The .SCR file spotted by Blaze uses the picture of a young woman as an icon to avoid raising any suspicion. When this dropper is executed, it fetches the main payload, which hijacks the victim’s Steam account and uses it to further distribute the malicious link.
The researcher says the malware doesn’t upload any information from the infected device to a remote server, Blaze told SecurityWeek.
As of November 16, the malware’s signature was detected by 37 of the 55 antivirus engines on VirusTotal.
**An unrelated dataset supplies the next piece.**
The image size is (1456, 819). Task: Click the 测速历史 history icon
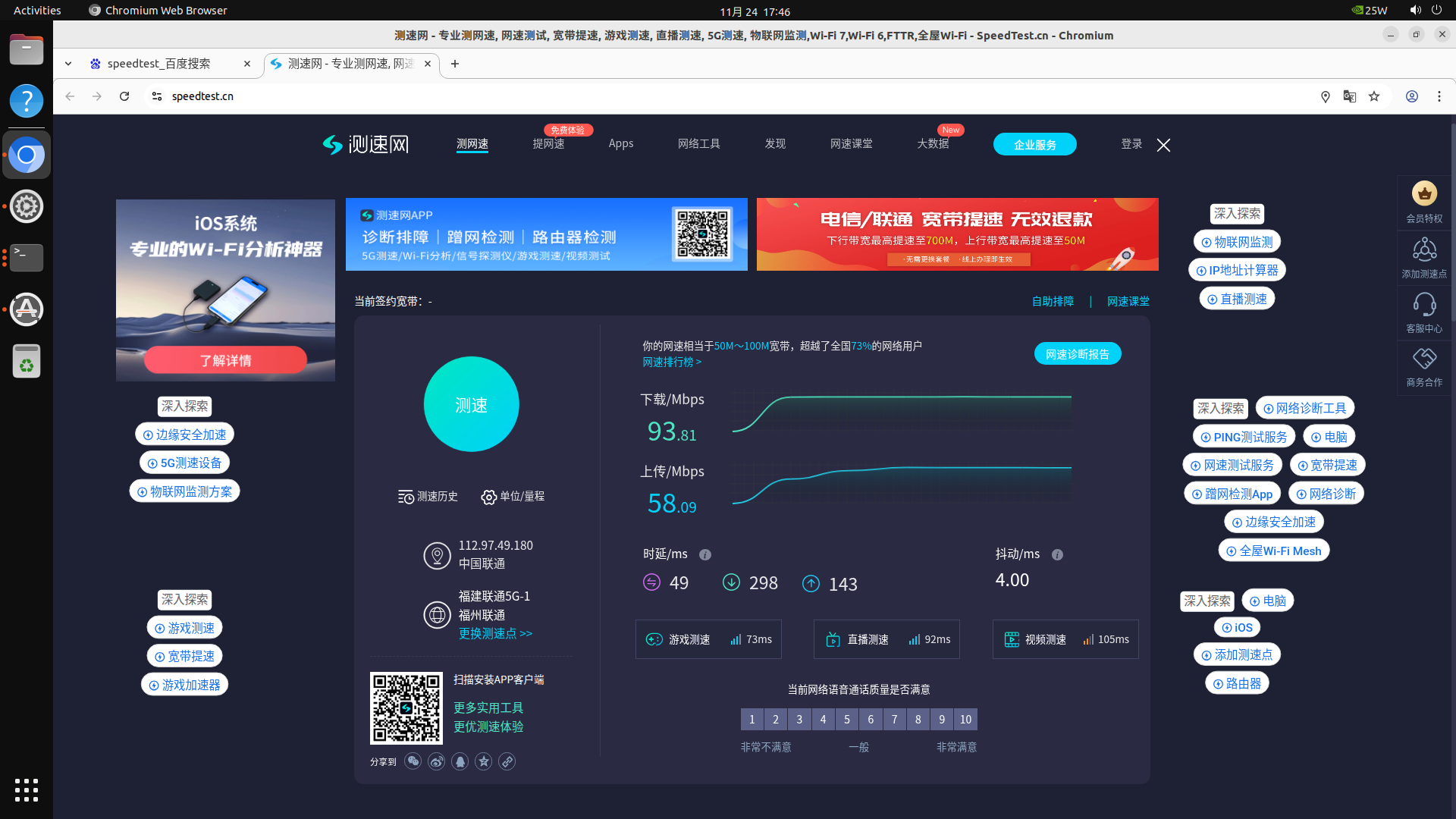pyautogui.click(x=406, y=497)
Malwarebytes detects the threat as Trojan.Inject.
The numerous forum posts and the fact that just one of the Bit.ly links has been clicked over 2,000 times show that many users took the bait and downloaded the malware.
“A search for .scr files on the Steam Community forums reveals quite a lot of fresh ‘I opened this .scr file and now I’m having a bad hair day’ posts in the last few days, so please ensure you avoid any and all links sent via Steam chat which lead to .scr files,” Malwarebytes’ Chris Boyd wrote in a blog post.
Blaze advises users whose computers have been infected with the malware to exit Steam and terminate the process associated with the threat from the Task Manager (the process is usually called “temp.exe,” “wrrrrrrrrrrrr.exe,” “vv.exe” or a random name such as “340943.exe“). Finally, victims must scan their computers with a security solution and change their Steam password after the infection has been cleaned up.
In September, researchers uncovered a different piece of malware targeting Steam users. The threat, identified by Russia-based security firm Dr. Web as Trojan.SteamBurglar.1, is designed to steal game items from victims.